CANBERRA – Tutti i telefoni cellulari in Australia riceveranno nel pomeriggio un segnale acustico di dieci secondi nell’ambito del primo collaudo nazionale di AusAlert, il nuovo sistema pubblico per le comunicazioni d’emergenza.

Il ministro federale per la Gestione delle emergenze Kristy McBain ha spiegato che la piattaforma ridurrà la dipendenza dai singoli operatori delle telecomunicazioni e garantirà una maggiore precisione rispetto all’attuale rete di avvisi.

Il test viene varato dopo una serie di interruzioni che, negli ultimi mesi, hanno interessato alcune delle principali società telefoniche e impedito a centinaia di persone di mettersi in contatto con il numero d’emergenza triple zero.

Secondo McBain, AusAlert non sarà legato a un unico fornitore e non risentirà della congestione delle reti. Gli avvisi potranno essere circoscritti fino a un raggio di circa 160 metri dal luogo dell’incidente, consentendo comunicazioni mirate durante incendi, inondazioni e altre situazioni in rapida evoluzione.

La prova sarà classificata come “avviso critico”. I dispositivi emetteranno quindi il suono e vibreranno anche quando impostati in modalità silenziosa o “non disturbare”.

AusAlert entrerà in funzione da ottobre e sostituirà l’attuale sistema nazionale di allerta. La sua realizzazione segue le raccomandazioni della Commissione reale del 2020 sulla gestione delle calamità naturali, che aveva individuato carenze e differenze tra i sistemi adottati dagli Stati e dai Territori.

In una vera emergenza, il messaggio indicherà la natura dell’evento, la posizione, il livello di gravità, l’autorità che ha emesso l’avviso e le fonti da consultare per ulteriori informazioni.

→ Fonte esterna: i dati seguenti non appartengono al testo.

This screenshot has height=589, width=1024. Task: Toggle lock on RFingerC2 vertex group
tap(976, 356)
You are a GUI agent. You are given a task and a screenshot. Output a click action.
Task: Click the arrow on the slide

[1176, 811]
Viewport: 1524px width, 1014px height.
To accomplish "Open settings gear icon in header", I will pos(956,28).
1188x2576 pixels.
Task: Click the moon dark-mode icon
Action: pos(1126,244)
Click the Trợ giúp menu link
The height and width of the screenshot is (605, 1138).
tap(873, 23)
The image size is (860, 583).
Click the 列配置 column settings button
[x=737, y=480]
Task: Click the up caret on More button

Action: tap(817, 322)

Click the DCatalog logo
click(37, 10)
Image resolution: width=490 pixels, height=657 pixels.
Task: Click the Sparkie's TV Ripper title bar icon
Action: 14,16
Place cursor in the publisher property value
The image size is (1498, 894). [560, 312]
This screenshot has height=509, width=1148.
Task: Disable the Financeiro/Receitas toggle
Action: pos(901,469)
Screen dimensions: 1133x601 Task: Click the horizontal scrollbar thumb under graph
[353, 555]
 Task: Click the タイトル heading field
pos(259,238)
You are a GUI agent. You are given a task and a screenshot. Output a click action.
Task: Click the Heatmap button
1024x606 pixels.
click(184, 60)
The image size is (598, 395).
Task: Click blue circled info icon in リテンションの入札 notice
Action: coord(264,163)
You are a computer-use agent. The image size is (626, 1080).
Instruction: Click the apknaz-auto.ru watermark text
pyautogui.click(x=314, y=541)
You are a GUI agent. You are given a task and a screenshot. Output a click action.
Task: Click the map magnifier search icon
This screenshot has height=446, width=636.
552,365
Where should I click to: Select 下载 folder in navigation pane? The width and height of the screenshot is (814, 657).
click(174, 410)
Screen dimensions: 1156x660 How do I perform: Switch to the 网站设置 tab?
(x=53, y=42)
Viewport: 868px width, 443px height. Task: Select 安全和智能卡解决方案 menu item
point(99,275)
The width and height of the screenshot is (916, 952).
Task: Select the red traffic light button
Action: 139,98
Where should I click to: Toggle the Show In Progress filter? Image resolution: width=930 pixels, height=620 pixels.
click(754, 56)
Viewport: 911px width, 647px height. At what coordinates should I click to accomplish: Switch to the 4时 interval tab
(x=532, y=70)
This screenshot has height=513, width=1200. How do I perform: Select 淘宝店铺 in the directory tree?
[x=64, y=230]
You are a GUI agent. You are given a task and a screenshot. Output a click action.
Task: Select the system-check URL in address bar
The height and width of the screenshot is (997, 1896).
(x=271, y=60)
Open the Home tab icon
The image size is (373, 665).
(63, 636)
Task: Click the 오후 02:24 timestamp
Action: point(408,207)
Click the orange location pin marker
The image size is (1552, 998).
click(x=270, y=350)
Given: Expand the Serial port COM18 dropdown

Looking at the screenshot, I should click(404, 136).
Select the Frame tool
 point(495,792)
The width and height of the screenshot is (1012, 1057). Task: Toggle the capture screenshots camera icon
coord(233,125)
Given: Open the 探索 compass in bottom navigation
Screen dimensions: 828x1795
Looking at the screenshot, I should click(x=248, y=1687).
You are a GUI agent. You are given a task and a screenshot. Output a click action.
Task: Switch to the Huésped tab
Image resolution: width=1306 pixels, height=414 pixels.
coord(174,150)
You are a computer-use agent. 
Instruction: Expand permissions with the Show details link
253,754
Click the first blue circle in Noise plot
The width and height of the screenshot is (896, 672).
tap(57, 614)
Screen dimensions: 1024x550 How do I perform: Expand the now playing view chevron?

McBain ha precisato che la piattaforma non sostituirà completamente gli altri canali. Radio, televisione, siti internet, social media e comunicazioni dirette nelle comunità continueranno a essere utilizzati dalle organizzazioni di soccorso.

Alcune giurisdizioni manterranno inoltre i propri sistemi locali anche dopo l’avvio della rete nazionale.

Permangono però interrogativi sulla tutela delle persone che utilizzano telefoni fissi, delle famiglie che non parlano inglese e delle vittime di violenza domestica. Alcune di queste ultime conservano cellulari nascosti per mantenere contatti riservati con amici, parenti o servizi di assistenza.

McBain ha affermato che il governo ha lavorato con le organizzazioni contro la violenza domestica per ridurre i rischi. Le persone che devono mantenere segreto un dispositivo sono state invitate ad attivare la modalità aereo prima dell’orario previsto per il test.